NAACP DC Branch press release:
FOR IMMEDIATE RELEASE
December 14, 2017
NAACP ON BALLOU HIGH SCHOOL’S GRADUATION AND ATTENDANCE ALLEGATIONS
WASHINGTON, DC – The NAACP DC Branch advocates to ensure all students of color have access to an equal and high-quality public education through promoting equitable funding allocation, quality teachers, sufficient teacher support and parental engagement throughout the DC Public School System (DCPS).
The alleged attendance and graduation accountability issue spotlighted by the media is not isolated to Ballou High School and should not target Ballou. Similar allegations of administrators pressuring teachers to influence graduation attendance factors have arisen throughout the DCPS for many years.
NAACP DC Branch President, Akosua Ali, stated, “There are some excellent teachers at Ballou SHS that work tirelessly to ensure their students are prepared to succeed. Ballou SHS has some amazing, intelligent and extremely academically proficient students that excel in their studies and are ready to matriculate on to some of the best colleges and universities in the country. We must lift up the accomplishments and hard-work of the great students, teachers and alumni of Ballou SHS. We must lift up the accomplishments of our high performing Ballou SHS students, so we do not fail to recognize those students that are working hard and applying themselves academically.”

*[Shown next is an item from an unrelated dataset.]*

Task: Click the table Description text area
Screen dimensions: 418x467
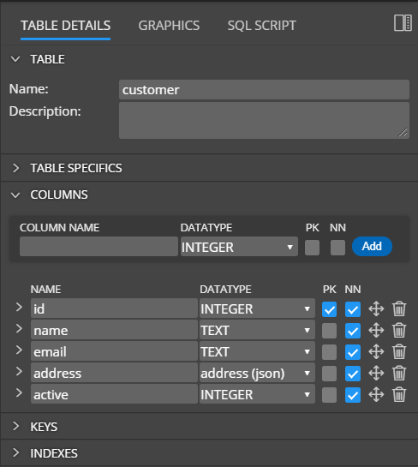Action: (264, 120)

We should not target Ballou Senior High School, falsely branding it as an inferior institution. The problems faced by Ballou administrators, teachers and administrators are DC-wide and nationwide. Indeed, this issue occurs in many DCPS schools and is not isolated to Ballou SHS. We need to investigate and correct the policies that may influence DCPS teaching practices, grading and graduation. Graduating seniors and alumni of Ballou SHS will be applying to colleges, universities and vocational programs. All students, including academically high-performing students, deserve fair evaluations for admission into higher education programs, evaluations based on the hard work and promise of those students.
The NAACP DC Branch will testify at the DC City Council advocating the Office of State Superintendent of Education (OSSE) to conduct an independent investigation of DCPS policies on attendance, graduation, credit recovery, credit flexibility, teacher performance and school funding. We want assurance that all DCPS students are given the opportunity to graduate equipped to succeed in training programs or college without remediation to secure well-paying jobs. This investigation should heighten transparency between City officials, administrators, teachers and parents to improve the effectiveness, accountability and accessibility of the DC public school system. Secondly, the NAACP DC Branch encourages parental and community engagement in students’ academic success to the address attendance issues.

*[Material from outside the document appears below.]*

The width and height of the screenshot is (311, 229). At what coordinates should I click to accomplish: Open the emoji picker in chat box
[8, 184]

Sorry, back to the shelter (we don't have another thread). I didn't realize it's to be on the 1400 block of Spring St. NW. I suppose that's an acceptable location. But it's not optimal.
But reiterates my previous nonplussedness that DC would sell the Jewish Home for the Aging (on the 1200 block of Spring St.), a very large building within easy walking distance of the Petworth Metro, to be redeveloped privately, while spending money willy nilly (but financially engineered) on distributed shelters across the city, many of which (at least the ones in W4 and W3 are poorly located vis a vis Metrorail).

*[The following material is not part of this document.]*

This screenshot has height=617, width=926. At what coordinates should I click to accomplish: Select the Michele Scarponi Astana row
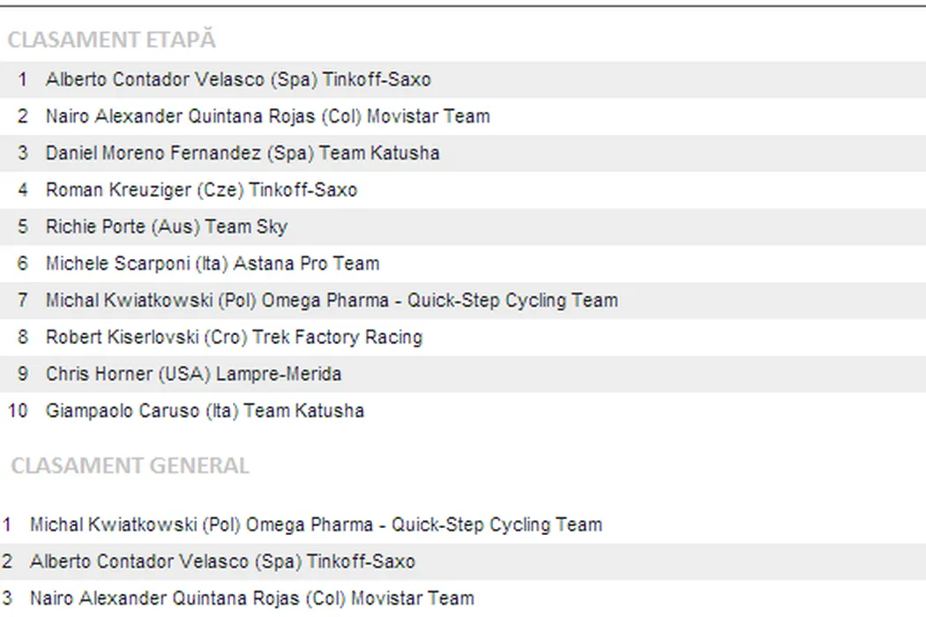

From a niceness of setting standpoint, the 1400 block of Spring St. is superb. If all the environmental psychology stuff is to be believed about setting, this could be the best setting of the bunch.
It's close to Rock Creek Park, and even if not as close as I think it ought to be to Metrorail, it's on two major bus routes (14th and 16th) and about 1/2 mile to Columbia Heights Metro.
(When we were driving to the nursing/rehab facility in Mt. Pleasant, we took this stretch of Spring St. on our way to the facility. Coming back we always went out 17th St. NW to RCP/Piney Branch.)
sorry - my bad.
The new shelter is propose for 14th and Clifton.
The 1400 Spring Road site is being sold to SOME and they will rehab it as either affordable housing or maybe PSH.
well, i think connected/accessible is better than not. What do you think?